Beneath the messages, which look like this...
Message: A database connection error has been detected, we are attempting to repair the server, if the repair does not resolve the issue, please contact Nagios support.

Run the following from the CLI as root to attempt to repair the DB

/opt/app/nagios/nagiosxi/scripts/repair_databases.sh
The connected agents seem to be processing and updating.

We've bounced XI along with all related components, but no luck.

A corrupted record, perhaps?
What can we do to troubleshoot and resolve?

Thanks,
Rick

Re: Database Connection Error

Posted: Mon Feb 16, 2015 6:04 pm
by abrist
grenley wrote:We've bounced XI along with all related components, but no luck.
If this means rebooting, make sure to shut down ndo2db and mysqld before doing so an unsafe reboot is most common way to cause crashed tables.

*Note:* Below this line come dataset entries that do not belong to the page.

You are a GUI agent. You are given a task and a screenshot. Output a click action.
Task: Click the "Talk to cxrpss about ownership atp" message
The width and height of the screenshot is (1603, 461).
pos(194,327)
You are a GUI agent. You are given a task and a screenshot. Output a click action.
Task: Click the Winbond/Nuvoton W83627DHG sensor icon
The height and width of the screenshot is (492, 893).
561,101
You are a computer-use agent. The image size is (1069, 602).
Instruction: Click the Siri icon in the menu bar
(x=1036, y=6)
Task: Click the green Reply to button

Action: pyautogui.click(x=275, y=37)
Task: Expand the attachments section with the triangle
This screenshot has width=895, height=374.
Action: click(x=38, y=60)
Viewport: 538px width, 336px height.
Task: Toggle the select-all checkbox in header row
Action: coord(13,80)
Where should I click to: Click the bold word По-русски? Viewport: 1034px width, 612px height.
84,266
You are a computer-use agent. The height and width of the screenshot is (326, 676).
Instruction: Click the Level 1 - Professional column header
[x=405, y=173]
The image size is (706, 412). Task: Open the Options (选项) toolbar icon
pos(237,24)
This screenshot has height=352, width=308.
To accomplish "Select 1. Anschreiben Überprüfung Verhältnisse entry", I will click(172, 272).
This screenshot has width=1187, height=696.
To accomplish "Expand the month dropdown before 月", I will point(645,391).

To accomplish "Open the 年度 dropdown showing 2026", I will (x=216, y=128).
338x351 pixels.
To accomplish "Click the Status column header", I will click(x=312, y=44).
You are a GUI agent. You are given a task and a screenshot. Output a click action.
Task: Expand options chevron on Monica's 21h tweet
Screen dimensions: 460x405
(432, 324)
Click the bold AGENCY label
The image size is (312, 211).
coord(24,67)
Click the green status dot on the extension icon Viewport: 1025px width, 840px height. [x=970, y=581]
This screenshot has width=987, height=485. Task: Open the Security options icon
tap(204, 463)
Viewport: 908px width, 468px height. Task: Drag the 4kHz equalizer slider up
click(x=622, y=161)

Re: Database Connection Error

Posted: Mon Feb 16, 2015 6:51 pm
by grenley
Lesson learned.
What's the most common way to fix crashed tables? (besides the repair_databases.sh script)
Are you saying to bring mysqld and ndo2db down and do a soft reboot?

Re: Database Connection Error

Posted: Tue Feb 17, 2015 9:11 am
by scottwilkerson
You can also login to mysql DB and do a

Code: Select all

mysql -pnagiosxi nagios
REPAIR TABLE table_name;

Re: Database Connection Error

Posted: Tue Feb 17, 2015 11:27 am
by grenley
How do we know what table name needs to be repaired?

Re: Database Connection Error

Posted: Tue Feb 17, 2015 11:31 am
by abrist
The mysqld log should contain related errors:

Code: Select all

tail -25 /var/log/mysqld.log
grenley wrote:What's the most common way to fix crashed tables? (besides the repair_databases.sh script)
Is there a reason why you don't want to run our repair script?

Re: Database Connection Error

Posted: Tue Feb 17, 2015 11:37 am
by grenley
perhaps you missed this in my original question...
I've tried the recommended remedy (bring down mysql and run repair_database.sh as root) and it seemed to work, but then some time later the messages returned.

Re: Database Connection Error

Posted: Tue Feb 17, 2015 11:39 am
by abrist
Ah, my apologies. Our script just runs the repair command suggested by Scott above for each table.

Let us know if you continue to have issues with crashed tables - be careful when you bounce the server!

Re: Database Connection Error

Posted: Tue Feb 17, 2015 11:46 am
by grenley
Yes. We are continuing to have problems. The Event Log shows errors on systems that don't even show up in the Hosts list.
When we try to delete these systems from CCM, we get another db error and then it show there are no hosts. There are a couple of dozen hosts.
The mysql db is essentially useless.
What can we do?

Re: Database Connection Error

Posted: Tue Feb 17, 2015 11:54 am
by scottwilkerson
Lets start by seeing which tables you are still having trouble with as there are several DB's in Nagios XI

Code: Select all

tail -f /var/log/mysqld.log